Rapporti di lavoro

Luci e ombre per il job placement

di Claudio Tucci

Marco Biagi aveva chiaro il problema già nel lontano 2001: provare a superare l’autoreferenzialità dell’offerta didattica, collegando, di più e meglio, università (e istituti superiori) a territori e mondo produttivo.

Ma a quasi 15 anni dall’apertura al mondo accademico (e scolastico) delle attività di intermediazione come stanno funzionando oggi i “job center” universitari?

La fotografia, pubblicata qui sotto, che ci anticipa l’Inapp, l’Istituto nazionale per l’analisi delle politiche pubbliche (ex Isfol), parla di una realtà, ancora, con luci e ombre: se per quanto riguarda l’attività di aiuto alla ricerca di un impiego questi “hot spot” - di informazioni su stage, esperienze, master - sono abbastanza frequentati dai laureati (l’ultimo dato, rilevato nel 2014, evidenzia un servizio richiesto da 44 “colletti bianchi” su 100, vale a dire quasi uno su due); guardando, invece, all’effettivo collocamento diretto dei ragazzi (a prescindere dal contratto sottoscritto, un tempo indeterminato o un apprendistato) i numeri sono più bassi: ci si ferma a un modesto 10% (seppur in crescita rispetto al 7,1% registrato prima del 2005, cioè nella fase di sviluppo e consolidamento dei job center universitari - dal 2005 in poi i servizi di placement degli atenei sono diventati più strutturati e presenti ormai negli atenei).

Per il presidente di Inapp, Stefano Sacchi, l’aspetto positivo è che, negli anni, «è aumentato il ruolo dei job center universitari nell’attività di ausilio alla ricerca.

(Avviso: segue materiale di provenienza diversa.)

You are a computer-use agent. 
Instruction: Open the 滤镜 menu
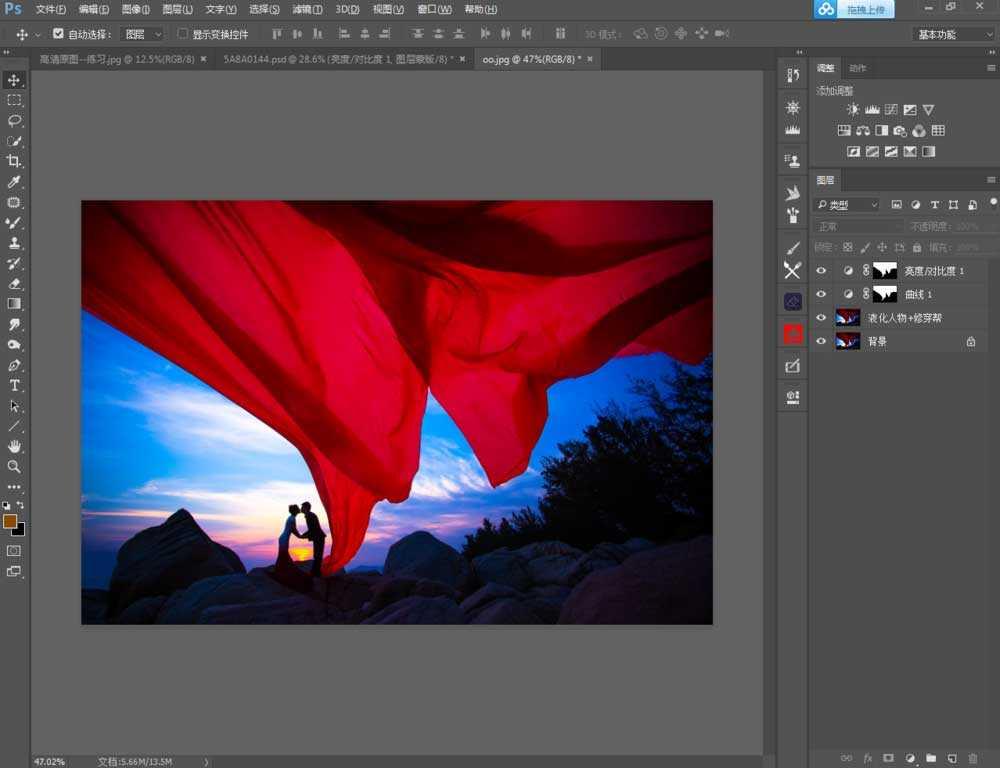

Nella crisi però si è quasi azzerato il canale di ingresso nel pubblico, in passato sbocco importante per molti ragazzi ad elevata istruzione e competenze. Questo, ed è molto grave, anche nel settore medico e negli Stem, i settori scientifici. Risultato: difficile occupabilità di giovani ad elevate competenze formati nelle nostre università; allo stesso tempo impoverimento e invecchiamento delle competenze nel settore pubblico, proprio in quei settori (medicina e discipline scientifiche) che sono cruciali per l’innovazione e la competitività del nostro Paese. È chiaro che bisogna invertire la tendenza».

Ma da rafforzare è pure l’investimento in servizi di orientamento e placement: dopo il 2005 appena il 6,1% dei laureati del gruppo «Economico, giuridico, sociale» è riuscito ad ottenere un posto; si sale al 12% (una percentuale piuttosto limitata) nel settore «Letterario, linguistico, pedagogico». «C’è necessità di personale qualificato e specificamente dedicato alle attività di intermediazione a favore dei laureati - ha aggiunto il numero uno di Anpal, Maurizio Del Conte -. Su questo aspetto l’Agenzia è al servizio degli atenei con interventi ad hoc, ispirati alle migliori esperienze internazionali».

Anche perché laddove i servizi placement funzionano i risultati si vedono: è il caso dell’università Luiss di Roma che, grazie ai rapporti consolidati con aziende e istituzioni, ha veicolato oltre 2mila offerte di tirocinio e lavoro ai propri laureandi e laureati (+40% circa rispetto all’anno prima - inoltre, la percentuale dei “colletti bianchi” Luiss che lavora all’estero è passata dal 5 al 10% negli ultimi due anni, e il tasso di occupazione a 12 mesi dal titolo è dell’80%, con punte del 90% negli ambiti economico-finanziari). Sugli scudi anche la Liuc, l’università Bocconi, i politecnici di Milano e Torino, molto attivi nei rapporti con le imprese, le università del Veneto, e quella di Bologna, solo per citare alcune best practice. Nel Lazio è presente il portale «Soul» (oltre 13mila aziende attive, 17.037 opportunità d’impiego, 233.184 curricula inseriti), ma è ancora in attesa del salto di qualità definitivo.

Il punto è che «i job center universitari sono strumenti utili per le famiglie, ma anche per i datori di lavoro che entrano in contatto con giovani qualificati - ha sintetizzato il vice presidente per il Capitale umano di Confindustria, Giovanni Brugnoli -. Bisogna, perciò, rafforzarli, puntando, davvero, a creare in tutt’Italia un link stabile tra formazione e mondo produttivo».